Sekujur badanku terasa berat dan ... sakit. Aku bahkan tidak bisa menggerakkan kelopak mataku untuk memastikan aku masih hidup. Tapi sepertinya aku belum mati. Dari sepi bisu, perlahan-lahan gendang telingaku mulai menangkap getaran-getaran suara. Awalnya hanya suara kecil, tidak lebih dari dengungan tanpa makna lalu semakin lama gendang telingaku semakin berfungsi.
Dengungan tanpa makna berubah menjadi suara-suara yang lebih jelas. Sepertinya banyak orang di sekitarku. Aku menangkap kepanikan dan kesedihan. Aku seperti mengenal beberapa suara mereka.
Bukan hanya telinga, kelopak mataku juga mulai berdenyut. Aku pun berusaha sekuat tenaga membuatnya terbuka. Ah berat sekali.

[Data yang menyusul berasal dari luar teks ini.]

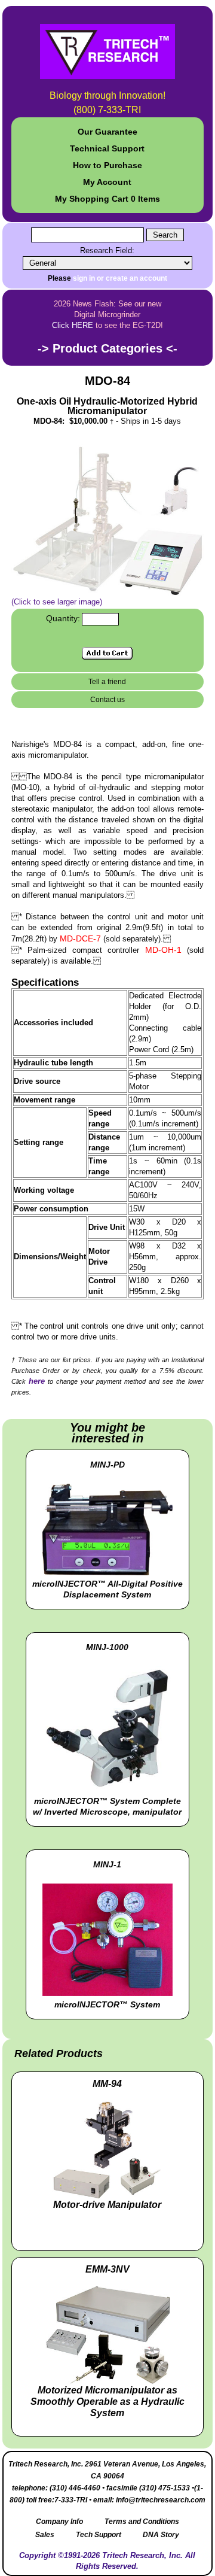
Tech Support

Aku pun bisa merasakan tangan kananku digenggam dengan erat. Permukaan kulitku yang lain juga mulai bisa mengindra suhu dingin dari air conditioner. Hidungku juga mulai ... ah, ini seperti aroma ruangan rumah sakit.
Setelah berusaha sekuat tenaga, kelopak mataku bisa digerakkan. Samar-samar aku mulai melihat wajah-wajah. Aku bisa menangkap kecemasan dari pandangan mereka.
"Dia sudah sadar..."
Aku menoleh ke asal suara itu. Seorang lelaki berwajah tampan yang bersuara. Dia-lah rupanya yang sejak tadi menggenggam tanganku.
"Kamu tidak apa-apa, Sayang?" tanyanya lagi.
 Aku merasa seperti sangat mengenalnya. Dia itu ... arh! Kepalaku berdenyut keras dan sakit tiba-tiba.
"Sudah, sudah! Kamu jangan banyak gerak dulu, kata dokter."
"Aku panggil suster dulu, ya," suara lainnya terdengar. Wanita pemilik suara memandangku sesaat dengan tatapan aneh, lalu pergi meninggalkan kami setelah lelaki itu mengangguk.
Wanita itu ... aku juga seperti mengenalnya. Tapi kenapa tiba-tiba sebagian hatiku mengatakan wanita itu tidak benar ya?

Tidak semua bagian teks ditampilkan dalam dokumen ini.